In the study, published online by JAMA Internal Medicine, the researchers analyzed data from a sample of 168,133 Medicare beneficiaries (84% of whom were women with an average age of 80) who experienced a fracture of the hip, shoulder of wrist (the most common type of fragility fractures). The researcher team identified 21 drug classes that have been associated with increased fracture risk. After examining them as a single group, they then subdivided them into three groups: those drugs thought to increase fracture risk by increasing the risk of falls, those that decrease bone density, and those in which the mechanism which caused greater fracture risk was unclear. Medicare Part D retail pharmacy claims were used to measure fills for prescriptions associated with increased fracture risk both before and after the fracture occurred. Among their findings after analysis:
More than three-quarters of the patients in the study were exposed to at least one non-opiate drug associated with an increased fracture risk in the four months before their fracture.
About 7 percent of patients discontinued these drugs after their fracture but that decrease wasoffset by new users so the total proportion exposed to high risk drugs did not change.

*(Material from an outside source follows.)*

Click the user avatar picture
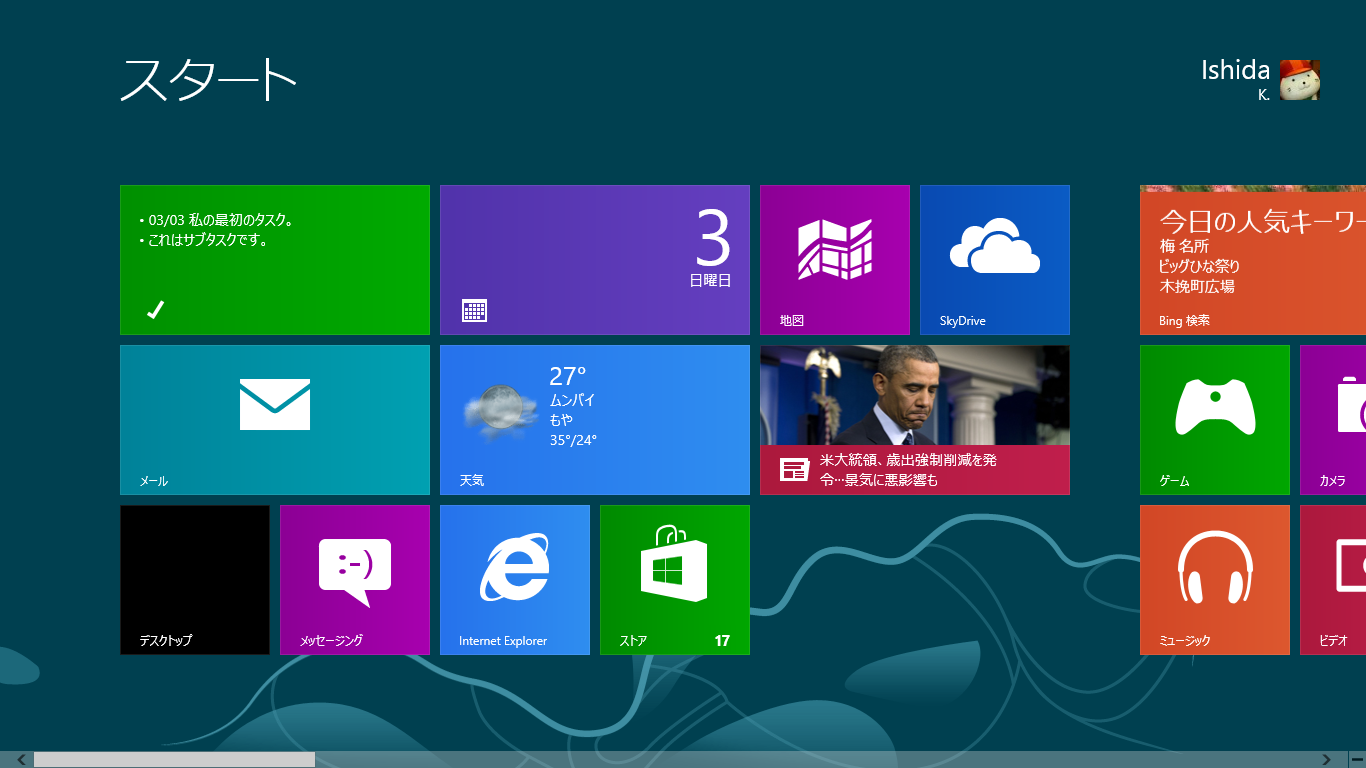 1300,80
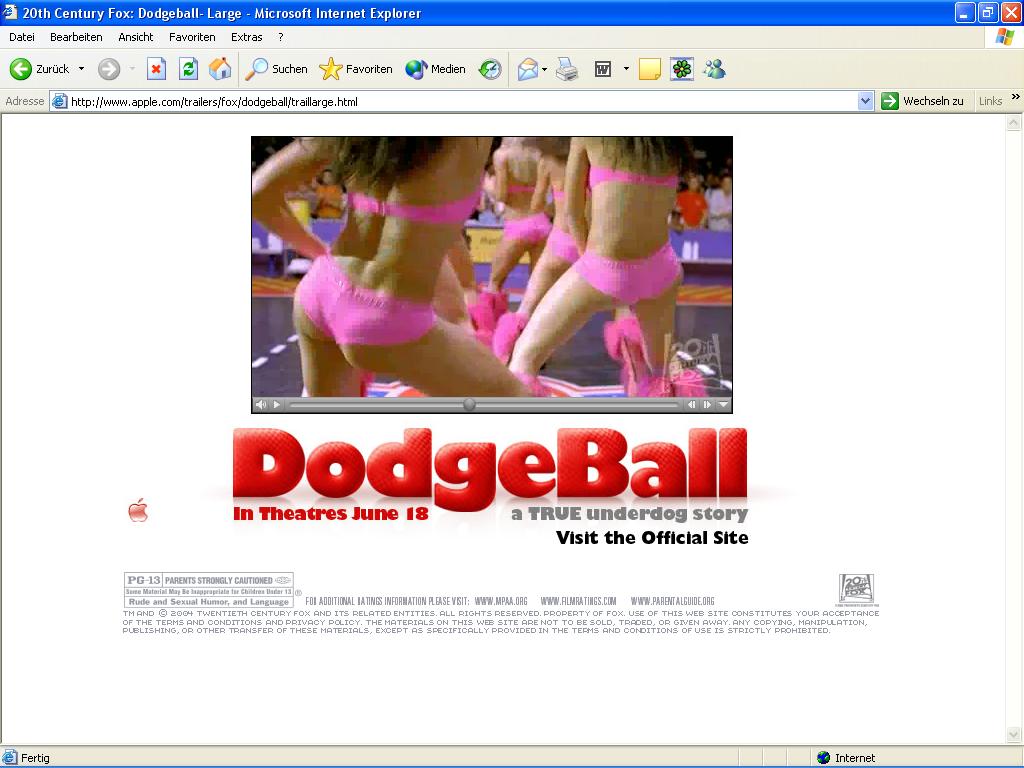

"The use of drugs that can contribute to elevated fracture risk was common among the group we studied," said lead author Jeffrey Munson, MD, MSCE, assistant professor at The Dartmouth Institute. "To add to that, we did not see a consistent reduction in the use of these drugs after the fracture event. So that allows for the strong possibility we may be able to prevent at least some of these secondary fragility fractures through better management of high-risk drugs around the time of the first fracture."